Un deuxième groupe se rattache aux eaux thermales: on trouve des noms tels que Borvo ou Bormo (Le Chaud, Le Bouillonnant). «Il semble y avoir eu une assez nette distinction entre les divinités guérisseuses ouraniennes (Belenus ou Granus) et les divinités liées au thermalisme, dont la symbolique est chtonienne», précise Thierry Luginbühl. Dans le troisième groupe, on trouve des appellations locales, chacune attestée sur un seul site.

Rigane

Les Riganes, que l’on trou-ve sous différentes appellations assez pro-ches (Rigana, Rigina, Regina, Regiava), sont des divinités trônantes associées à des symboles royaux et parfois à des fauves. «Ces déesses s’apparentent vraisemblablement à la Rhiannon galloise, dont le nom vient de Rigantona, la «grande reine», et peut-être également à la Morrigan irlandaise», précise Thierry Luginbühl.

Epona

Le nom de cette déesse vient du celte «epos», le cheval. Elle protège les chevaux et les cavaliers, et a été vénérée par toutes les grandes civitates du nord-est de la Gaule et en Germanie supérieure (chez les Helvètes notamment). Mais on trouve des mentions de son nom dans tout le monde celte.

Son succès est tel qu’elle a même été adoptée par les Romains : palefreniers, voyageurs ou soldats se sont placés sous sa protection. La déesse est représentée avec ou sur un cheval (ou un poulain), souvent vêtue d’un long manteau. Elle tient parfois une corne d’abondance ou de la nourriture (gâteaux ou fruits)

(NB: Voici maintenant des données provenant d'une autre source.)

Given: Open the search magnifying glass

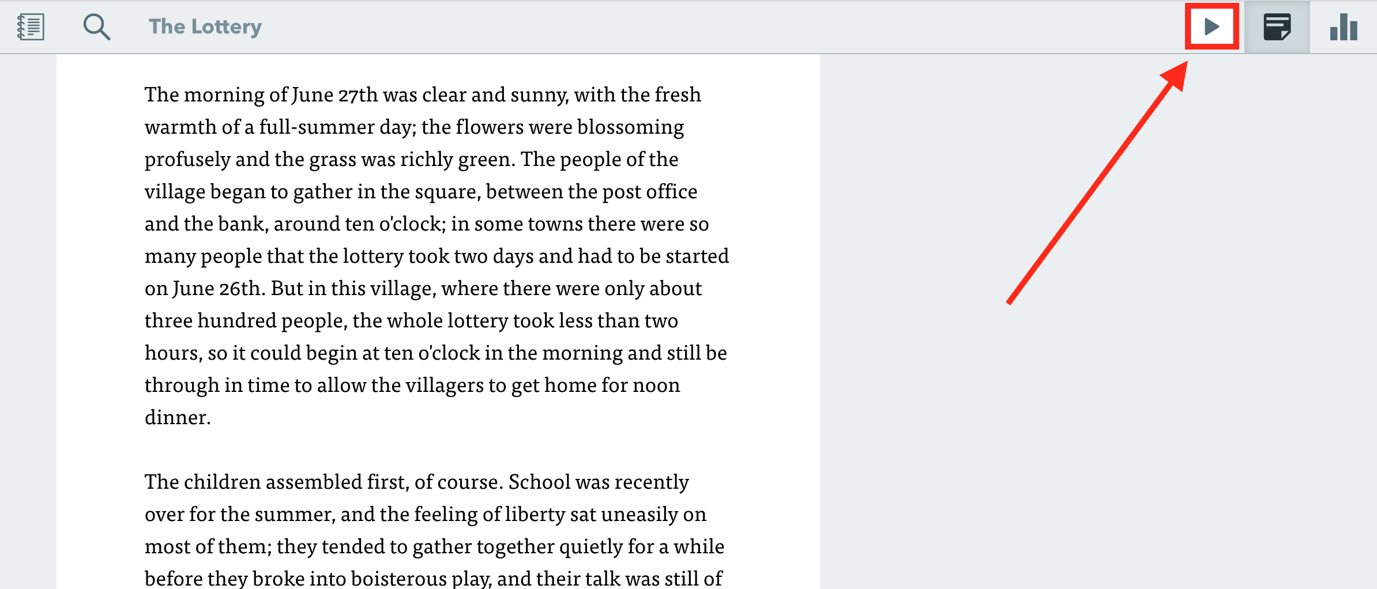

Kuber, alter ego hindou de la divinité celtique Cernunnos

Hindous et Gaulois, les mêmes dieux vous honorerez

Les religions hindoues et celtiques présentent de nombreux points communs. Décortiqués entre Lausanne et Katmandou.

L’hindouisme et la religion celtique ont la même origine indo-européenne. La deuxième s’est éteinte au Moyen-Age et on ne dispose à son sujet que de sources lacunaires ou indirectes, alors que la première est toujours pratiquée par 700 millions de fidèles. «Nous organisons depuis quelques années des programmes de recherches dont l’objectif est de comparer les deux religions et d’utiliser les compétences et les connaissances de spécialistes de l’hindouisme pour mieux comprendre les différents aspects des croyances celtiques», explique Thierry Luginbühl. Du coup, les Lausannois collaborent avec la Tribhuvan University de Katmandou; le professeur est allé sur place avec des étudiants en février-mars 2002 et y retournera en 2003.

Ces contacts ont confirmé ce que les chercheurs savaient déjà, les deux religions présentent de nombreux points communs: la multitude de dieux, la complexité de leurs rapports, leur évolution au cours des siècles, les divinités topiques, comme Ganga pour le Gange ou Sequana pour la Seine, etc... Les deux sociétés présentent également une structure identique, constituée de trois groupes hiérarchisés: tout en haut les prêtres (druides chez les Celtes et brahmanes dans le monde hindou), ensuite les guerriers (equites selon la terminologie césarienne et kshatrias ou chetris en Inde), enfin les producteurs, soit les paysans et artisans (plebs et sutras).

Au-delà de ces éléments déjà connus, la collaboration entre les spécialistes des deux cultures a permis d’éclairer des points très précis, parmi lesquels l’iconographie. Une liste de symboles celtiques a ainsi été soumise à divers interlocuteurs qui ont pu les rapprocher de certains motifs hindous et proposer des hypothèses quant à leur signification.

Dans le même esprit, l’équipe lausannoise a tenté de comparer les dieux. Elle a constaté de fortes similitudes quant à la représentation et la fonction de certains d’entre eux. C’est le cas par exemple pour Cernunnos et Kuber, ou pour Sucellus et son «équivalent» Yama (voir illustrations).

Bref, les similitudes sont telles qu’Abraracourcix, le chef du village d’Astérix, aurait aussi bien pu jurer «par Indra!».